One noon when we had suspended work for the day, I tied Kari in his shed and lay down in my hammock to rest. Toward late afternoon, I heard the same terrible trumpeting that I had heard before. The same thing had happened again. The two engineers, being idle, had drunk liquor and were trying to tease the animals nearby. The shed had a thatched roof of straw. The walls were of clay, but there was a lot of bamboo lying on the floor. Kari was eating twigs, some of which happened to have dry leaves.

I came up to the elephant, and seeing what was going on, told the white men to stop teasing him. They would not hear of it, however. Just then I saw a flame rising from the leaves. Kari raised his trunk and trumpeted fiercely. As I was afraid that he would be burned to death, I hastened to loosen his chain and with one terrible trumpet he rushed out of the shed, trampling down one of the drunken men and killing him instantly. Kari then trumpeted more and more loudly, waving his trunk and rushing madly around.

Realizing the danger we were in, I went up a very heavy banyan tree out of Kari's reach and lay among the leaves. The first thing he did was to go and put his foot on the automobile of the chief engineer, which happened to be standing outside of the shed. In a few minutes there was nothing but a mass of twisted steel on the ground, over which the elephant danced in anger. Then he saw the chief engineer and two other men standing on the porch of a bungalow. He rushed at them, but they knew what it meant to have a mad elephant about, and ran into the house. Kari then pulled down part of the thatched roof of the bungalow with his trunk, and finding no one there made straight for two new trucks that had only been in use a fortnight and broke them to pieces. Then he rushed at a bull which was grazing in a field, and wound his trunk around his neck. The bull dropped dead. In a few moments Kari was out of sight.

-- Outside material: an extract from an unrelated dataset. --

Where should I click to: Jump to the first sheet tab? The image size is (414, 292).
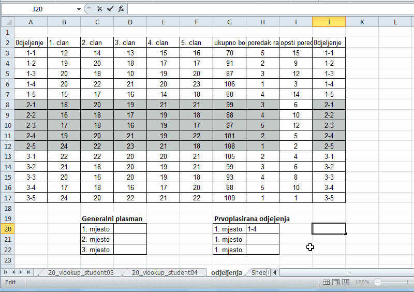coord(6,272)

For a fortnight no one heard anything of him. I expected him to return to me, but he never came back. Even to this day no one knows what happened to him. Evidently those miserable engineers had driven him out of his mind. In his madness he must have gone back to the jungle and by the time he recovered his senses was so lost in its depths that he could not come back. When his mind returns to him, an elephant can never remember the road that he took in his insanity, and if he runs very far into the jungle he may never come back because the Spirit of the jungle seizes him. Kari's last impression of human beings must have been so terrible that when the Spirit of the jungle asserted itself in him, he allowed it to lure him away forever from the habitations of men.

That is how it came about that I lost my friend and brother, the elephant. Though as an animal Kari is lost to me, my soul belongs to his soul and we shall never forget each other.